The First Natchez War (1716) began when raiders from White Apple killed four French traders. After the war, the French built Fort Rosalie near the Grand Village, considered the beginning of Natchez, Mississippi. In 1722 and 1723, war (Second and Third Natchez Wars) again broke out when in White Apple an argument over a debt resulted in a French trader's murder of one of the Natchez villagers. Unsatisfied with the French commander's reprimand of the murderer, the warriors of White Apple retaliated by attacking nearby French settlements until Tattooed Serpent's diplomatic efforts restored the peace. Within a year, a French army intent on punishing the warriors of White Apple demanded the surrender of a White Apple chief as recompense for the earlier Natchez attacks. Under pressure from the French and other Natchez villages, White Apple turned the chief over. When in the late 1720s both the elder Great Sun and Tattooed Serpent died, the chief of White Apple became the eldest Sun chief and had more political clout than the newly installed Great Sun, nephew of the previous Great Sun. The French continued to hold this new Great Sun responsible for the conduct of all Natchez villages and insisted on dealing with the Natchez people as a unified nation ruled from its capital, even though in reality this was not the situation.

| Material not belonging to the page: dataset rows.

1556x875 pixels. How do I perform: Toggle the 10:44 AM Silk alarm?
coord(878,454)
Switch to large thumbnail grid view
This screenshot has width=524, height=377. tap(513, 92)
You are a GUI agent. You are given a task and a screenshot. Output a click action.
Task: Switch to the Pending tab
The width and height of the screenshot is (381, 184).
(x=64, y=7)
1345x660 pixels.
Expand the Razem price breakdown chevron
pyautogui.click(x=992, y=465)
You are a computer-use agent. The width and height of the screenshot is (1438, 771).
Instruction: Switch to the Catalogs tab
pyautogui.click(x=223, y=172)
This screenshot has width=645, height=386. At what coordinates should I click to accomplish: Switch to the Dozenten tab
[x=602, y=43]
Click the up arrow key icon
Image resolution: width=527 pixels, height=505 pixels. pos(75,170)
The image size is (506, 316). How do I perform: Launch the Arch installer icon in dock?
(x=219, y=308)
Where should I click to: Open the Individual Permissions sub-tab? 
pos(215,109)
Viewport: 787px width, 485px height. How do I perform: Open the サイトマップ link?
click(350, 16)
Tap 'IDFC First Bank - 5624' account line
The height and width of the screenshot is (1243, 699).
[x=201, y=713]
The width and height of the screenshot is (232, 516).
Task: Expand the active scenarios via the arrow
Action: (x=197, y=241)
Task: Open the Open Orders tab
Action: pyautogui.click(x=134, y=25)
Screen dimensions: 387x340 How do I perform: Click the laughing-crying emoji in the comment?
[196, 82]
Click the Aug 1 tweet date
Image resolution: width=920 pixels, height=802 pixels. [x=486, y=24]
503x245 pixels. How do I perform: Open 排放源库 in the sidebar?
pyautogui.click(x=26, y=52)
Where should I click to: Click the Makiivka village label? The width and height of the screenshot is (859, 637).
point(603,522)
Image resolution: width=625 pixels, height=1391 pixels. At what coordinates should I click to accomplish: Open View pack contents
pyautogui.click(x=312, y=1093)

In 1729, the new French commander, Sieur de Chépart, ordered the emptying of White Apple so that he could use its land for a new tobacco plantation. This was the final affront to the Natchez. The chiefs of White Apple sent emissaries to potential allies, including the Yazoo, Koroa, Illinois, Chickasaw, and Choctaw. They also sent messages to enslaved Africans of nearby French plantations, inviting them to join the Natchez in rising up to drive out the French. The Natchez destroyed the French settlements in their territory. In retaliation, the French eventually killed or enslaved most of the Natchez people. Overshadowing the first three in scale and importance, this war is usually called simply the Natchez War.